Coronavirus, caschi che liberano posti in terapia intensiva

04 mar 2020

“Cosi è aperto. Io ho la possibilità, in questo modo, di accedere alla faccia del paziente. Nel momento in cui ho finito non faccio altro che richiudere il mio oblò e il casco automaticamente riparte.” Il casco serve per la terapia Cpap, ventilazione a pressione positiva continua. Tradotto: aiuta a respirare chi ha difficoltà. Negli ospedali si usano sia i caschi che le maschere. La terapia che somministrano è la stessa. “Queste maschere garantiscono una tenuta completa, per cui permettono di mantenere una pressione positiva di ossigeno all'interno delle vie aeree durante tutto il ciclo respiratorio. Questo migliora le caratteristiche di ossigenazione del paziente e può anche prevenire il collasso di unità alveolari, che è nella fisiopatologia di questa malattia.” In emergenza Coronavirus può aiutare nei casi meno gravi di polmonite. Il casco, però, è solo una parte. Il cuore della terapia sta in questo dispositivo. “Questo è il dispositivo che viene collegato all'impianto dell'ossigeno, impianto di ossigeno che è presente in tutti gli ospedali e, nella maggior parte dei casi, ad ogni singolo posto letto.” “In tutti i reparti?” “In tutti i reparti, quindi indistintamente, che sia la rianimazione piuttosto che un reparto di degenza.
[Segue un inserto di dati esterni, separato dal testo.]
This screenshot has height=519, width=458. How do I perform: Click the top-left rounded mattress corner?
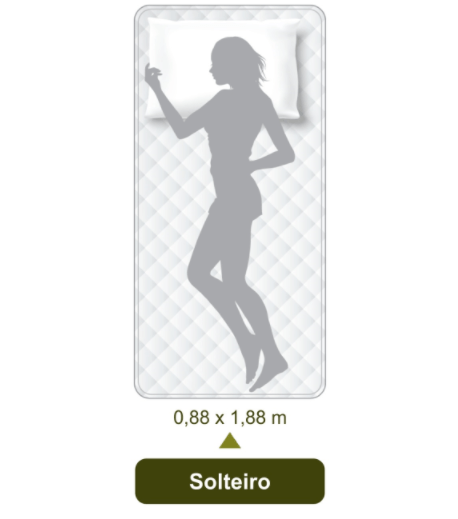click(x=142, y=12)
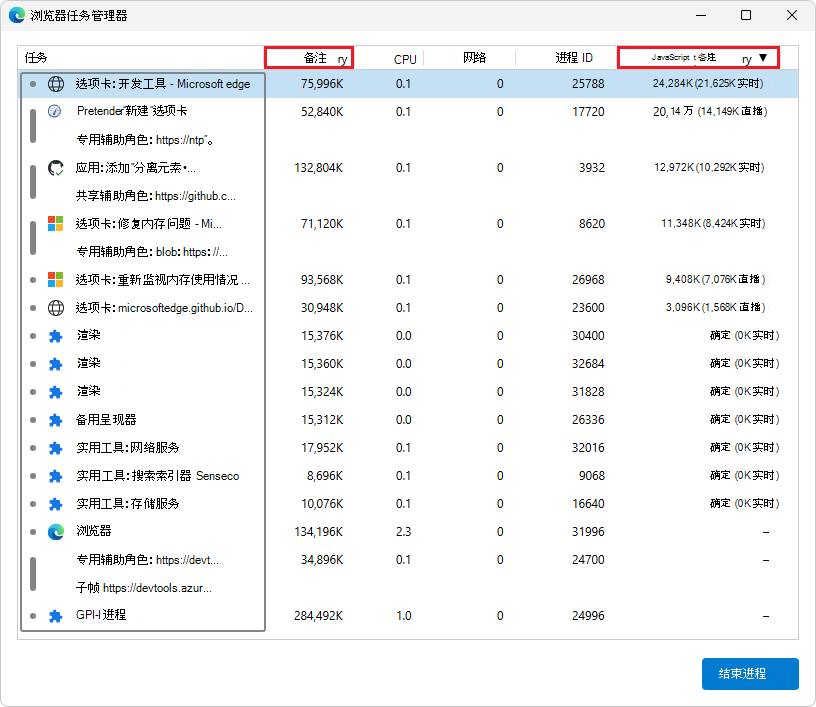Select the 子帧 devtools.azur subframe row
Image resolution: width=816 pixels, height=707 pixels.
[144, 588]
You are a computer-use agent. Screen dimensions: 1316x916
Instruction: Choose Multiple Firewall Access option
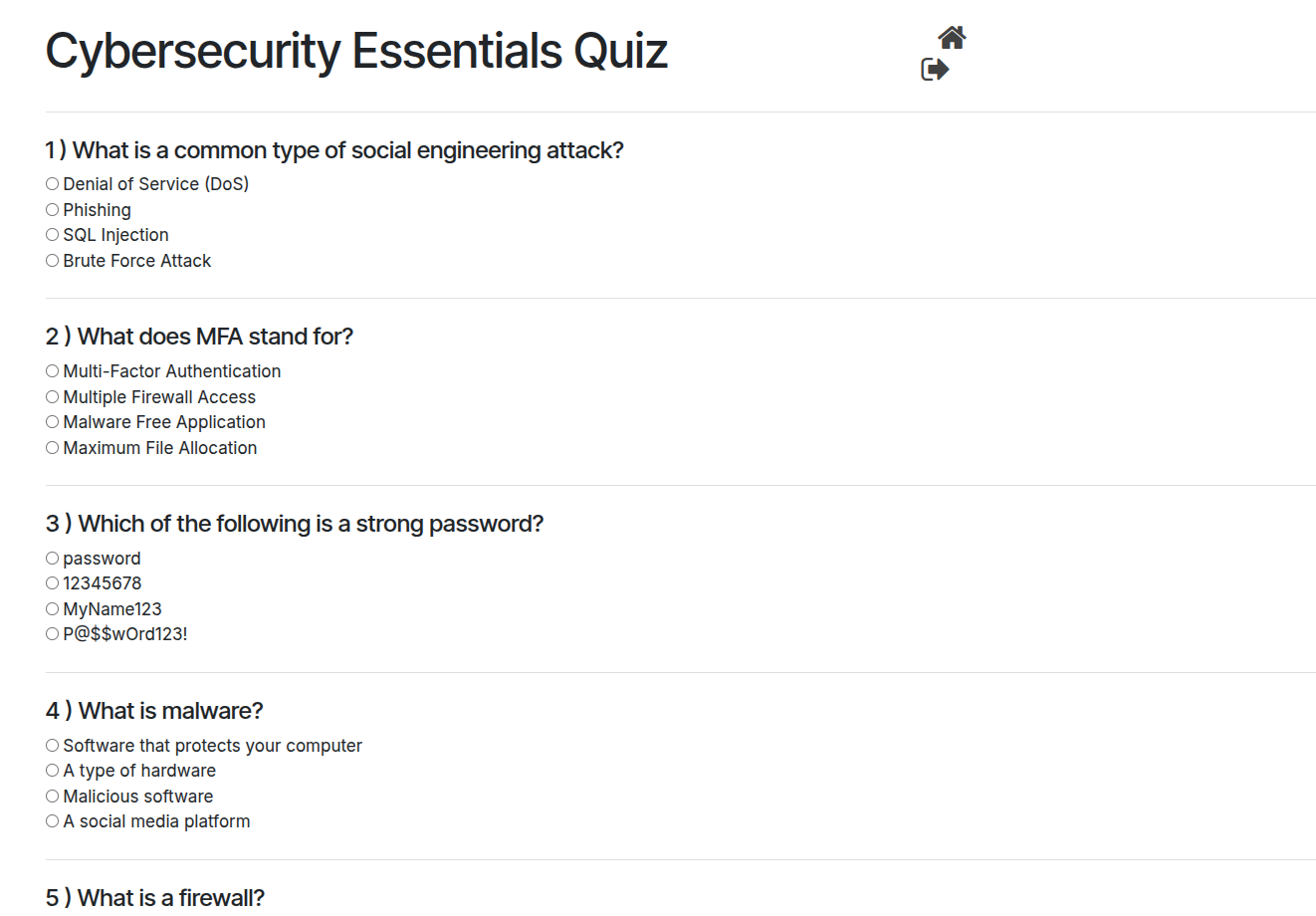52,397
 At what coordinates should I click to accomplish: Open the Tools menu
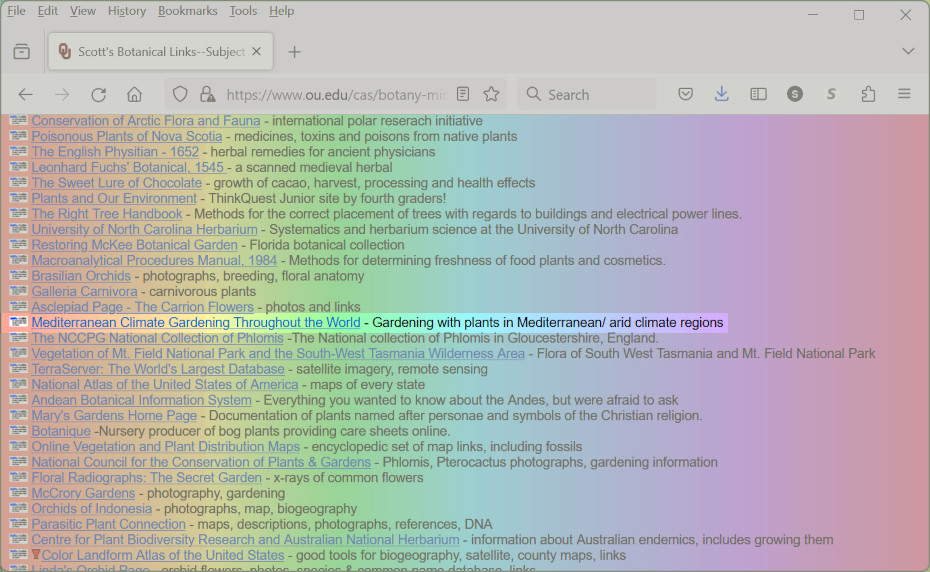click(243, 11)
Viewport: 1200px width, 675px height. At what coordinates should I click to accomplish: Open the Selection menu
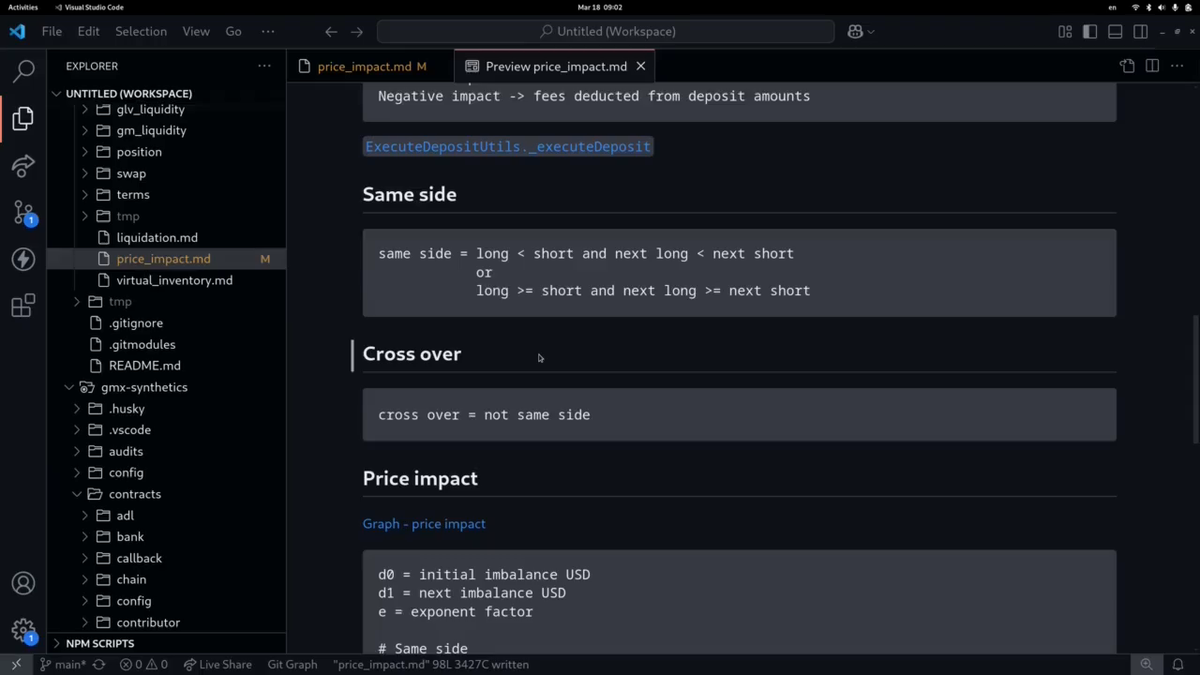140,32
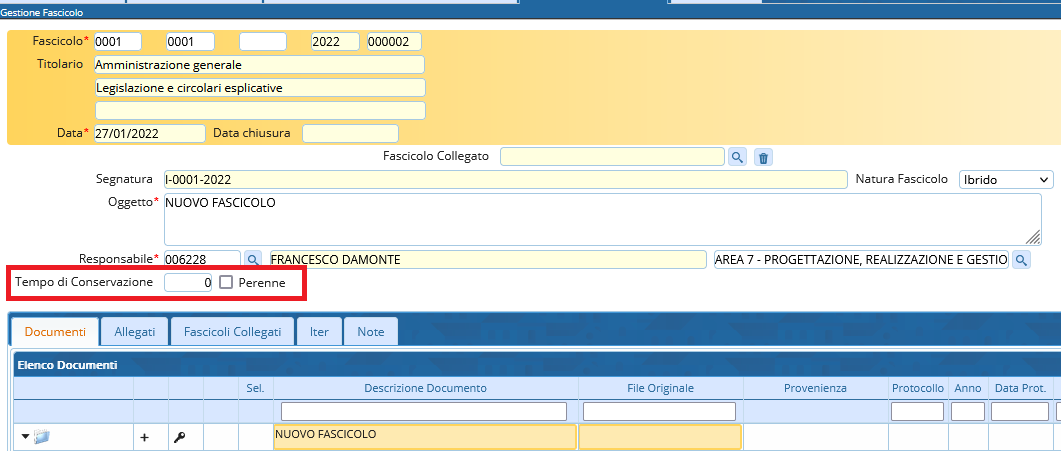Screen dimensions: 1061x451
Task: Click the File Originale column header
Action: (660, 388)
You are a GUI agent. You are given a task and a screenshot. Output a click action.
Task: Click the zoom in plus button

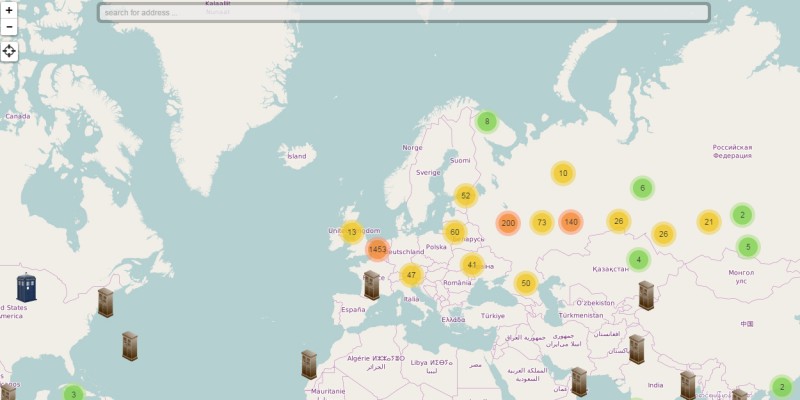tap(9, 9)
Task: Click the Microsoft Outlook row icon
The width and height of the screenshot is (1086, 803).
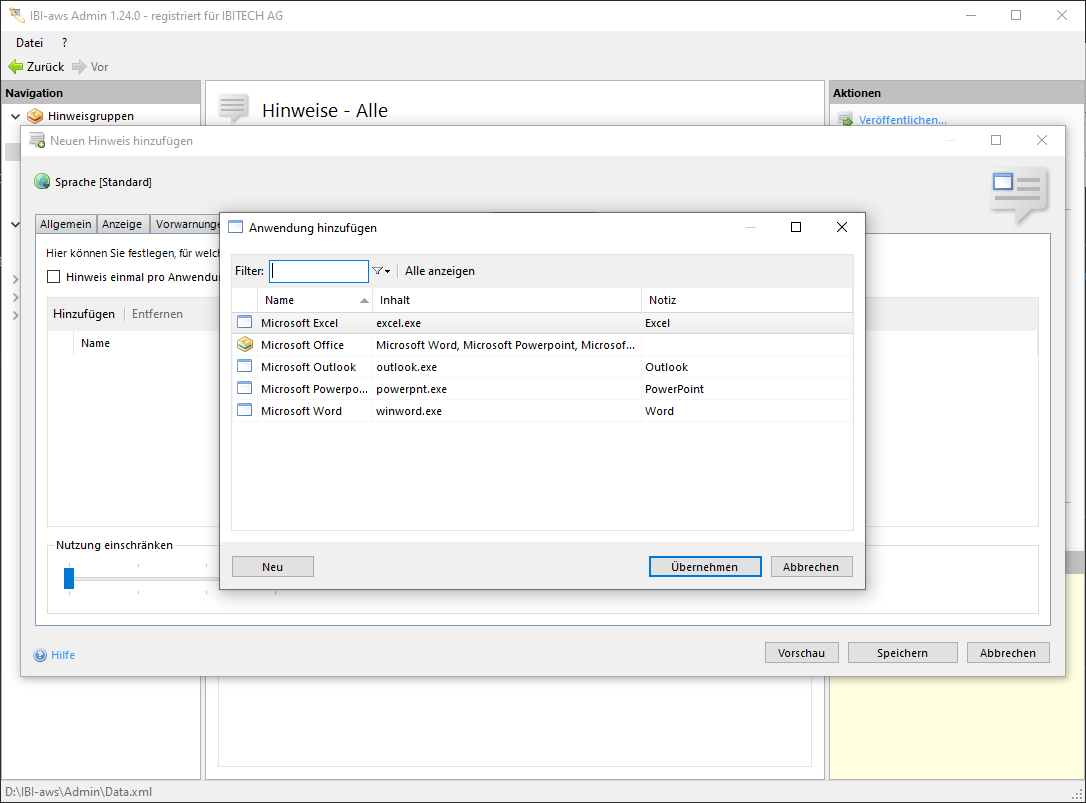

Favorisce proprio il fatto di non dover intasare le terapie intensive perché in un primo approccio, se il paziente non è particolarmente critico, con questo sistema io posso intervenire direttamente in reparto.” I dispositivi sono riutilizzabili e costano tra i 600 e gli 800 euro al pezzo. I caschi, che non sono monouso, ma mono paziente, vengono buttati al termine della terapia e hanno un prezzo di circa 100 euro l'uno, un costo ragionevole, se pensiamo che permette di liberare posti preziosi in terapia intensiva. Per questo, per questa azienda, leader di mercato in questo settore, è aumentata di molto la richiesta di questi dispositivi da parte degli ospedali. “Sono i singoli ospedali, attualmente, che ce li stanno chiedendo. Per quanto riguarda i caschi, da Regione Lombardia non abbiamo avuto ancora nessuna richiesta. Io li ho contattati e mi hanno detto che stanno facendo le loro valutazioni.”.